### Description of the task:
Please give every line of the records below as a Markdown table with the columns Row and Line, numbering each row and leaving out blank lines.

─── Entries ───

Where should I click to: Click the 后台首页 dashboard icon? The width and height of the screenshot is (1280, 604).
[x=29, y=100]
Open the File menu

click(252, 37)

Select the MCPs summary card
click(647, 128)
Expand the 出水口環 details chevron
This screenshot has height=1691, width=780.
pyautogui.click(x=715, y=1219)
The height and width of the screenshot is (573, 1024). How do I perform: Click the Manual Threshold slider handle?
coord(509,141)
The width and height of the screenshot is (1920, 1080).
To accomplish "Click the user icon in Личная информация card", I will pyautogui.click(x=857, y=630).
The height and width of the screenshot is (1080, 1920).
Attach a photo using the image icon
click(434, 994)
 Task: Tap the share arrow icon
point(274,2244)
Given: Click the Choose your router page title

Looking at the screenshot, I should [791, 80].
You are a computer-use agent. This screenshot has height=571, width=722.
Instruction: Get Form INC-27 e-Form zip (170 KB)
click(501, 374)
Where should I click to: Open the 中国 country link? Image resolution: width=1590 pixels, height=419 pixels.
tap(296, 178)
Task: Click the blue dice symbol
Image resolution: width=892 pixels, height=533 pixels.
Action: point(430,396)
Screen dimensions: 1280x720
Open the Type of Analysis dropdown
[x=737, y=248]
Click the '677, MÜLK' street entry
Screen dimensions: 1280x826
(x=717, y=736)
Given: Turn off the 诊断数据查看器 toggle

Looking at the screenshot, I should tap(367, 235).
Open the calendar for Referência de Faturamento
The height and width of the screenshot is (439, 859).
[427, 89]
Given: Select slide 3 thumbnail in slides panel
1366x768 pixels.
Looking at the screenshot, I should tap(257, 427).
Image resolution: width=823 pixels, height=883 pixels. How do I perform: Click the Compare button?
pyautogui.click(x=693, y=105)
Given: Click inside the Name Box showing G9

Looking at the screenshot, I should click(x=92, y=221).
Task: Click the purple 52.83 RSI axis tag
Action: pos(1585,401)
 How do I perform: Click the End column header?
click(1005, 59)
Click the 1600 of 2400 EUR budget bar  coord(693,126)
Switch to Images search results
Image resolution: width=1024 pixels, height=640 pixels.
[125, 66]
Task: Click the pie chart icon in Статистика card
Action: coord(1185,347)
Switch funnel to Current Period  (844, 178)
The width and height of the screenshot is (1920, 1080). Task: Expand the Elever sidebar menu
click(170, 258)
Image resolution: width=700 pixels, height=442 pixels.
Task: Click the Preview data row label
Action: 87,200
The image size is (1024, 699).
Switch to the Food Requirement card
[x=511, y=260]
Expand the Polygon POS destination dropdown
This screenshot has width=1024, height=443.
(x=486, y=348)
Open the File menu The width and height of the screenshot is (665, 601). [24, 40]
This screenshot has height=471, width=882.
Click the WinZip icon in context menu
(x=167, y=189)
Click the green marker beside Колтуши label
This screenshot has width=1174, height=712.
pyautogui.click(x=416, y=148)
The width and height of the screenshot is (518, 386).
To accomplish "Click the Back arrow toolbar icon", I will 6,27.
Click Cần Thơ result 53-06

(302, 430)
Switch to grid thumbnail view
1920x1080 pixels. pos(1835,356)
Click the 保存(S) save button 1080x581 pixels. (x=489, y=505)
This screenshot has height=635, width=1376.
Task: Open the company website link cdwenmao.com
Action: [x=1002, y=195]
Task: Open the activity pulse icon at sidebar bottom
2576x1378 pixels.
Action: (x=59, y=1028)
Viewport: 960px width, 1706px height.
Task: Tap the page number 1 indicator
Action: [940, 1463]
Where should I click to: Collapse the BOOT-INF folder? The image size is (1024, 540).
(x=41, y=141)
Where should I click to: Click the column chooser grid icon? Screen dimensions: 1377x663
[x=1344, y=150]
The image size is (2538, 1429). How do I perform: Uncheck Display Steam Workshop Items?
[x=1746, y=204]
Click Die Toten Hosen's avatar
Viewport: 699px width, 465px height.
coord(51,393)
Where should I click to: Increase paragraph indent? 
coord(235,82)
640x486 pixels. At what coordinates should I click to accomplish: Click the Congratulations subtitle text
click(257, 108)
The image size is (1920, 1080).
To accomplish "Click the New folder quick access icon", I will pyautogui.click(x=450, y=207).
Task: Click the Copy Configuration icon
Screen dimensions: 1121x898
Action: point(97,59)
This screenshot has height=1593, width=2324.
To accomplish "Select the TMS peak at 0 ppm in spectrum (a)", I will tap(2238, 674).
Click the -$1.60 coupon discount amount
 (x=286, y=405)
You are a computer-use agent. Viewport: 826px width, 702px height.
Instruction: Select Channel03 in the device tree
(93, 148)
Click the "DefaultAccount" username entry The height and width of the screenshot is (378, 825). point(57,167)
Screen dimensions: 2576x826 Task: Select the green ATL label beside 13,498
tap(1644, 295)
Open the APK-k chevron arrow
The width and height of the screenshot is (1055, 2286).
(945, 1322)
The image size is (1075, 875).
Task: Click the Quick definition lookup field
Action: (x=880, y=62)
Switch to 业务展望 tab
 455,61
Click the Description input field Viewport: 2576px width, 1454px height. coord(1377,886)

───

### Task response:
| Row | Line |
|---|---|
| 1 | Where should I click to: Click the 后台首页 dashboard icon? The width and height of the screenshot is (1280, 604). |
| 2 | [x=29, y=100] |
| 3 | Open the File menu |
| 4 | click(252, 37) |
| 5 | Select the MCPs summary card |
| 6 | click(647, 128) |
| 7 | Expand the 出水口環 details chevron |
| 8 | This screenshot has height=1691, width=780. |
| 9 | pyautogui.click(x=715, y=1219) |
| 10 | The height and width of the screenshot is (573, 1024). How do I perform: Click the Manual Threshold slider handle? |
| 11 | coord(509,141) |
| 12 | The width and height of the screenshot is (1920, 1080). |
| 13 | To accomplish "Click the user icon in Личная информация card", I will pyautogui.click(x=857, y=630). |
| 14 | The height and width of the screenshot is (1080, 1920). |
| 15 | Attach a photo using the image icon |
| 16 | click(434, 994) |
| 17 |  Task: Tap the share arrow icon |
| 18 | point(274,2244) |
| 19 | Given: Click the Choose your router page title |
| 20 | Looking at the screenshot, I should [791, 80]. |
| 21 | You are a computer-use agent. This screenshot has height=571, width=722. |
| 22 | Instruction: Get Form INC-27 e-Form zip (170 KB) |
| 23 | click(501, 374) |
| 24 | Where should I click to: Open the 中国 country link? Image resolution: width=1590 pixels, height=419 pixels. |
| 25 | tap(296, 178) |
| 26 | Task: Click the blue dice symbol |
| 27 | Image resolution: width=892 pixels, height=533 pixels. |
| 28 | Action: point(430,396) |
| 29 | Screen dimensions: 1280x720 |
| 30 | Open the Type of Analysis dropdown |
| 31 | [x=737, y=248] |
| 32 | Click the '677, MÜLK' street entry |
| 33 | Screen dimensions: 1280x826 |
| 34 | (x=717, y=736) |
| 35 | Given: Turn off the 诊断数据查看器 toggle |
| 36 | Looking at the screenshot, I should tap(367, 235). |
| 37 | Open the calendar for Referência de Faturamento |
| 38 | The height and width of the screenshot is (439, 859). |
| 39 | [427, 89] |
| 40 | Given: Select slide 3 thumbnail in slides panel |
| 41 | 1366x768 pixels. |
| 42 | Looking at the screenshot, I should tap(257, 427). |
| 43 | Image resolution: width=823 pixels, height=883 pixels. How do I perform: Click the Compare button? |
| 44 | pyautogui.click(x=693, y=105) |
| 45 | Given: Click inside the Name Box showing G9 |
| 46 | Looking at the screenshot, I should click(x=92, y=221). |
| 47 | Task: Click the purple 52.83 RSI axis tag |
| 48 | Action: pos(1585,401) |
| 49 |  How do I perform: Click the End column header? |
| 50 | click(1005, 59) |
| 51 | Click the 1600 of 2400 EUR budget bar  coord(693,126) |
| 52 | Switch to Images search results |
| 53 | Image resolution: width=1024 pixels, height=640 pixels. |
| 54 | [125, 66] |
| 55 | Task: Click the pie chart icon in Статистика card |
| 56 | Action: coord(1185,347) |
| 57 | Switch funnel to Current Period  (844, 178) |
| 58 | The width and height of the screenshot is (1920, 1080). Task: Expand the Elever sidebar menu |
| 59 | click(170, 258) |
| 60 | Image resolution: width=700 pixels, height=442 pixels. |
| 61 | Task: Click the Preview data row label |
| 62 | Action: 87,200 |
| 63 | The image size is (1024, 699). |
| 64 | Switch to the Food Requirement card |
| 65 | [x=511, y=260] |
| 66 | Expand the Polygon POS destination dropdown |
| 67 | This screenshot has width=1024, height=443. |
| 68 | (x=486, y=348) |
| 69 | Open the File menu The width and height of the screenshot is (665, 601). [24, 40] |
| 70 | This screenshot has height=471, width=882. |
| 71 | Click the WinZip icon in context menu |
| 72 | (x=167, y=189) |
| 73 | Click the green marker beside Колтуши label |
| 74 | This screenshot has width=1174, height=712. |
| 75 | pyautogui.click(x=416, y=148) |
| 76 | The width and height of the screenshot is (518, 386). |
| 77 | To accomplish "Click the Back arrow toolbar icon", I will 6,27. |
| 78 | Click Cần Thơ result 53-06 |
| 79 | (302, 430) |
| 80 | Switch to grid thumbnail view |
| 81 | 1920x1080 pixels. pos(1835,356) |
| 82 | Click the 保存(S) save button 1080x581 pixels. (x=489, y=505) |
| 83 | This screenshot has height=635, width=1376. |
| 84 | Task: Open the company website link cdwenmao.com |
| 85 | Action: [x=1002, y=195] |
| 86 | Task: Open the activity pulse icon at sidebar bottom |
| 87 | 2576x1378 pixels. |
| 88 | Action: (x=59, y=1028) |
| 89 | Viewport: 960px width, 1706px height. |
| 90 | Task: Tap the page number 1 indicator |
| 91 | Action: [940, 1463] |
| 92 | Where should I click to: Collapse the BOOT-INF folder? The image size is (1024, 540). |
| 93 | (x=41, y=141) |
| 94 | Where should I click to: Click the column chooser grid icon? Screen dimensions: 1377x663 |
| 95 | [x=1344, y=150] |
| 96 | The image size is (2538, 1429). How do I perform: Uncheck Display Steam Workshop Items? |
| 97 | [x=1746, y=204] |
| 98 | Click Die Toten Hosen's avatar |
| 99 | Viewport: 699px width, 465px height. |
| 100 | coord(51,393) |
| 101 | Where should I click to: Increase paragraph indent?  |
| 102 | coord(235,82) |
| 103 | 640x486 pixels. At what coordinates should I click to accomplish: Click the Congratulations subtitle text |
| 104 | click(257, 108) |
| 105 | The image size is (1920, 1080). |
| 106 | To accomplish "Click the New folder quick access icon", I will pyautogui.click(x=450, y=207). |
| 107 | Task: Click the Copy Configuration icon |
| 108 | Screen dimensions: 1121x898 |
| 109 | Action: point(97,59) |
| 110 | This screenshot has height=1593, width=2324. |
| 111 | To accomplish "Select the TMS peak at 0 ppm in spectrum (a)", I will tap(2238, 674). |
| 112 | Click the -$1.60 coupon discount amount |
| 113 |  (x=286, y=405) |
| 114 | You are a computer-use agent. Viewport: 826px width, 702px height. |
| 115 | Instruction: Select Channel03 in the device tree |
| 116 | (93, 148) |
| 117 | Click the "DefaultAccount" username entry The height and width of the screenshot is (378, 825). point(57,167) |
| 118 | Screen dimensions: 2576x826 Task: Select the green ATL label beside 13,498 |
| 119 | tap(1644, 295) |
| 120 | Open the APK-k chevron arrow |
| 121 | The width and height of the screenshot is (1055, 2286). |
| 122 | (945, 1322) |
| 123 | The image size is (1075, 875). |
| 124 | Task: Click the Quick definition lookup field |
| 125 | Action: (x=880, y=62) |
| 126 | Switch to 业务展望 tab |
| 127 |  455,61 |
| 128 | Click the Description input field Viewport: 2576px width, 1454px height. coord(1377,886) |